--- Provided entries ---
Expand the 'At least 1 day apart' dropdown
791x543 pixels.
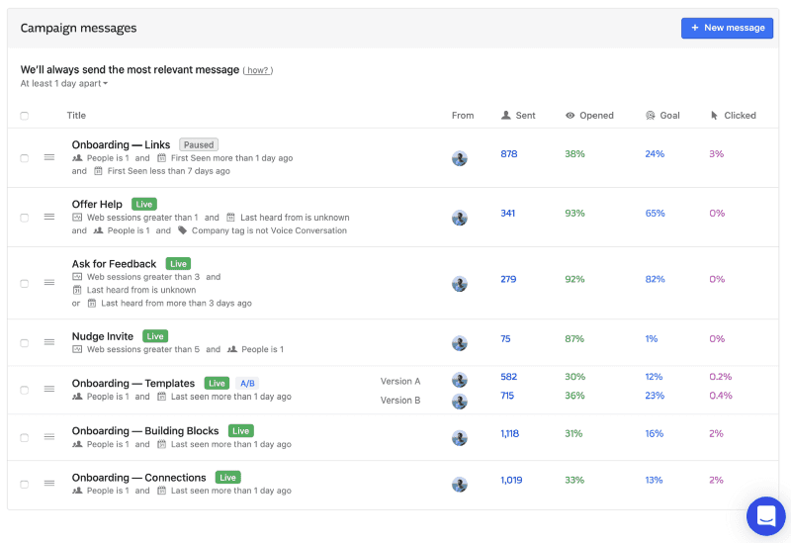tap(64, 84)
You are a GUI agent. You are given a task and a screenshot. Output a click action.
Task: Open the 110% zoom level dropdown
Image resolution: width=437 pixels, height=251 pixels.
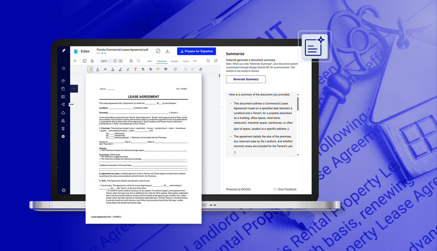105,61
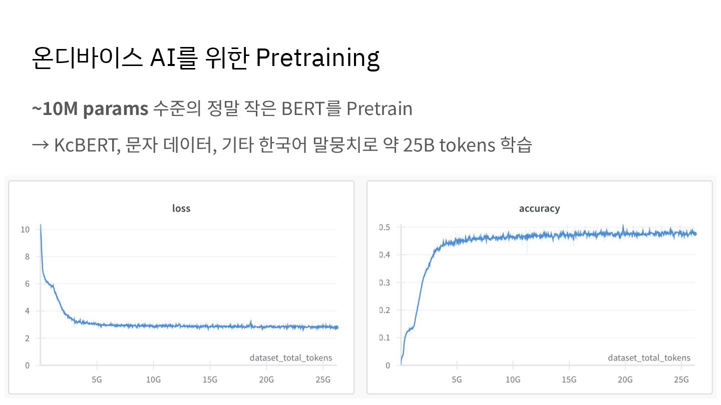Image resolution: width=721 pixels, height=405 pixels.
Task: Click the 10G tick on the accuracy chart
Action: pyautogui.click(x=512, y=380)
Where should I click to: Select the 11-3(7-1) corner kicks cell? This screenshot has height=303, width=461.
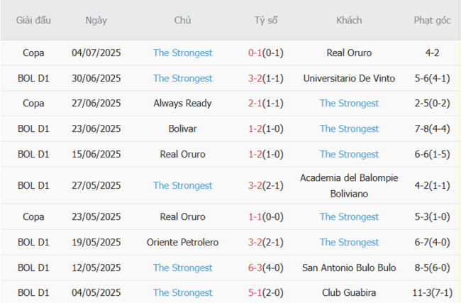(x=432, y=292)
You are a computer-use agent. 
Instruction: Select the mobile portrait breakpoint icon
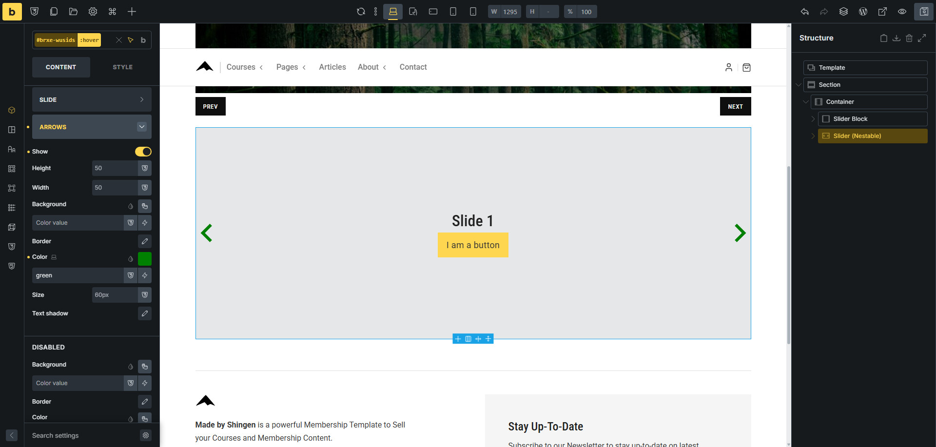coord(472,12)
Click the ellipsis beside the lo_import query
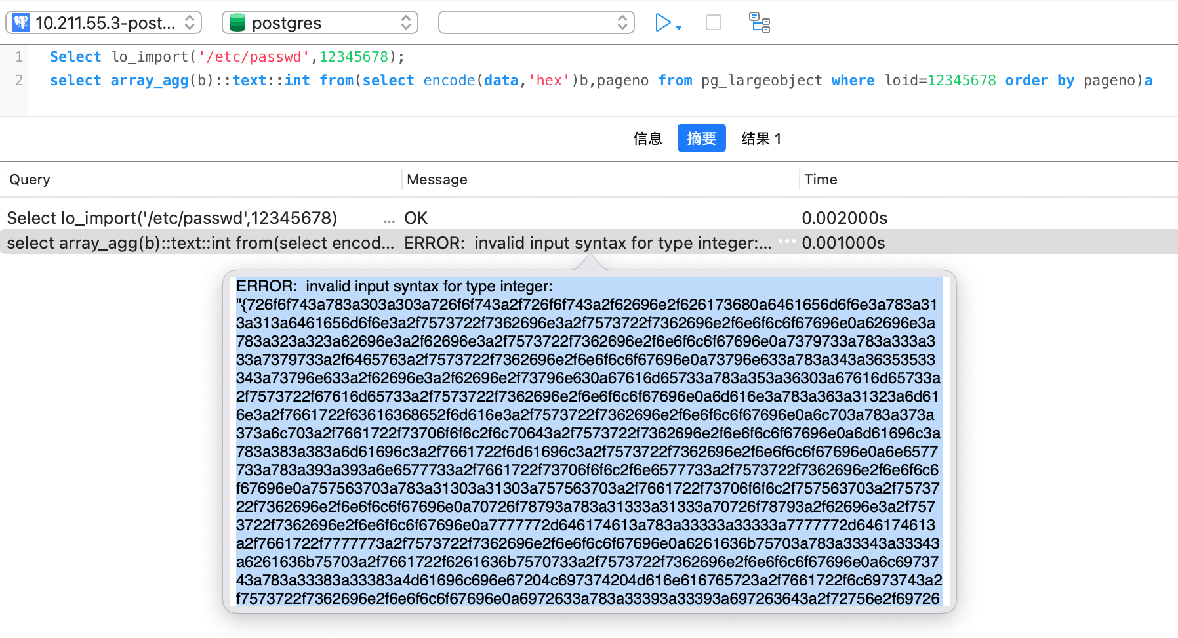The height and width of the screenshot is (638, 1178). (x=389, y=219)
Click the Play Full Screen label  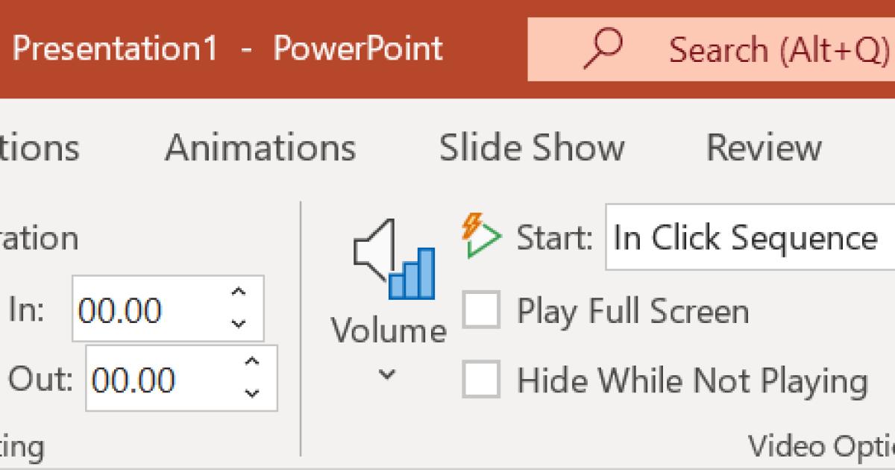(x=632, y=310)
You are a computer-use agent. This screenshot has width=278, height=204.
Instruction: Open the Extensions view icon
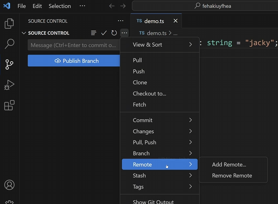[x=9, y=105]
---
> **Given exercise**: Can you turn the records, starting at the line that contains "You are a computer-use agent. This" and ending at the end of the records, into a JSON list of strings with one string per line, leaving out blank lines and the pictures?

> **Worked solution**:
[
  "You are a computer-use agent. This screenshot has width=278, height=204.",
  "Instruction: Open the Extensions view icon",
  "[x=9, y=105]"
]